With so many participants in the race to interactive broadband satellite services, this is not the place to describe all their differences or-an even bigger subject-what they have in common. The overview in Via Satellite has already been mentioned; but don't forget to remove page 58, because AT&T's bid, VoiceSpan, has recently been withdrawn. Also, most plans have a good Web site;see the hyperlink version of this article.

One thing to bear in mind is that almost all important players in the satellite world are aware of the exploding global demand for high-bandwidth Internet connections and of their ability to meet at least some of that demand. Various satellite TV providers, for instance, have serious plans. One is the Luxembourg-based Société Europénne des Satellites, otherwise known as ASTRA, which has chosen the typical scenario of data casting first and becoming interactive a couple of years later. In the first phase, you still need your terrestrial Internet link to order the long files, which should reach your PC fast and cheap an instant later via an ASTRA satellite and your dish antenna. While copycats are crowding the rooftops, the credit for thinking up that model of triple Internet connections-low-speed symmetrical terrestrial access plus a high-speed satellite downlink for long files-goes to Hughes Network Systems, which introduced its 400 Kbps Internet downlink system DirecPC a few years ago in the United States and this year in Europe.

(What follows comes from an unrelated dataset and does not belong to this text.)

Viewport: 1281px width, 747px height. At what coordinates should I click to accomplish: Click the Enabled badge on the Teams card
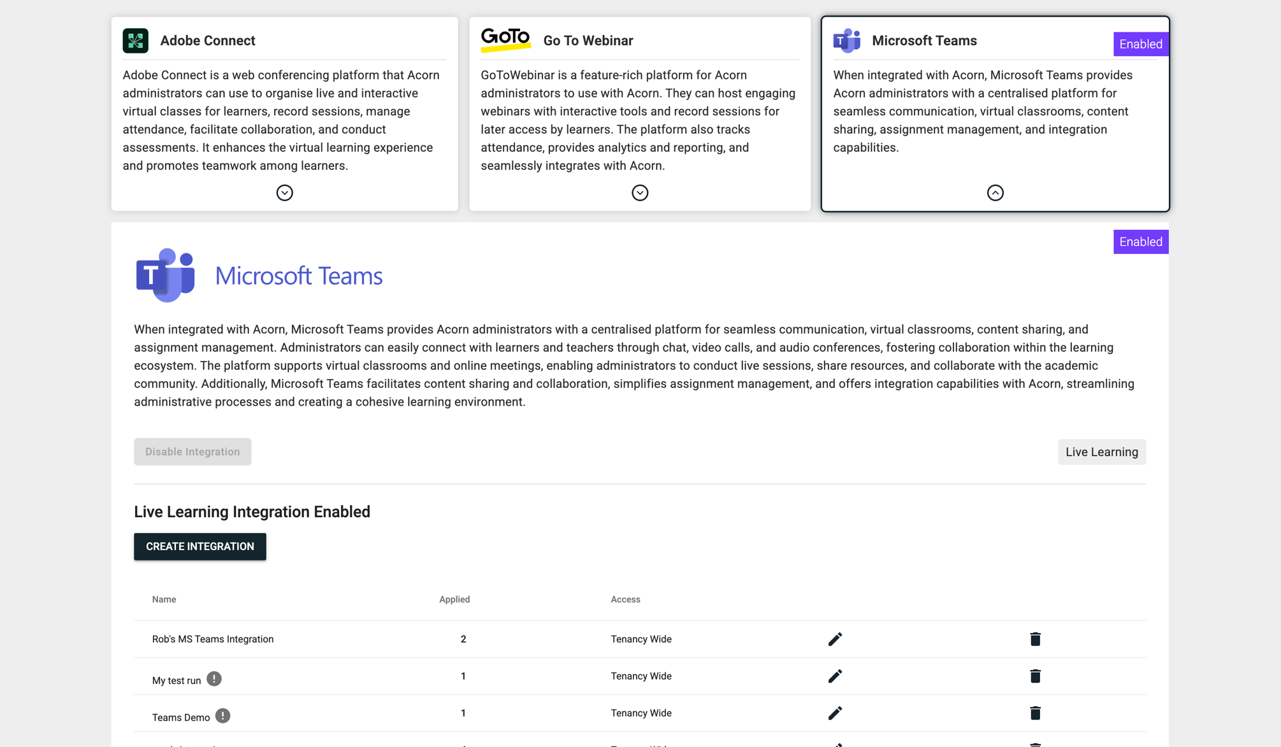pos(1140,44)

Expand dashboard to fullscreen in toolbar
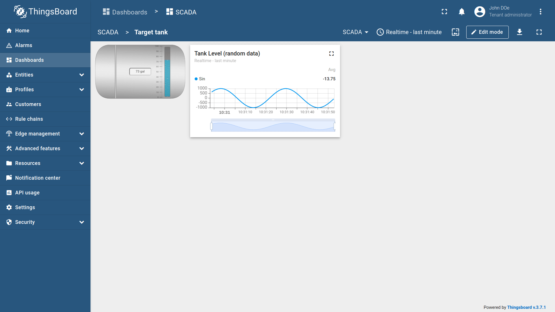point(539,32)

Intelsat is also seeking ways to reach the end user. In fact, what makes the likes of Teledesic, Spaceway, CyberStar, and Astrolink--the $3.75-billion GEO plan of satellite builder Lockheed Martin--so special can be done by others as well-to an extent at least-and quicker if they have their assets in place, like 24 satellites in the case of Intelsat. After all, no end user is really interested in the difference between LEO or GEO, between Ka-band and other bands, between satellite and cable. What end users are interested in is simply performance, hardware retail prices, transmission costs, and, first and foremost, whether a system is available or not.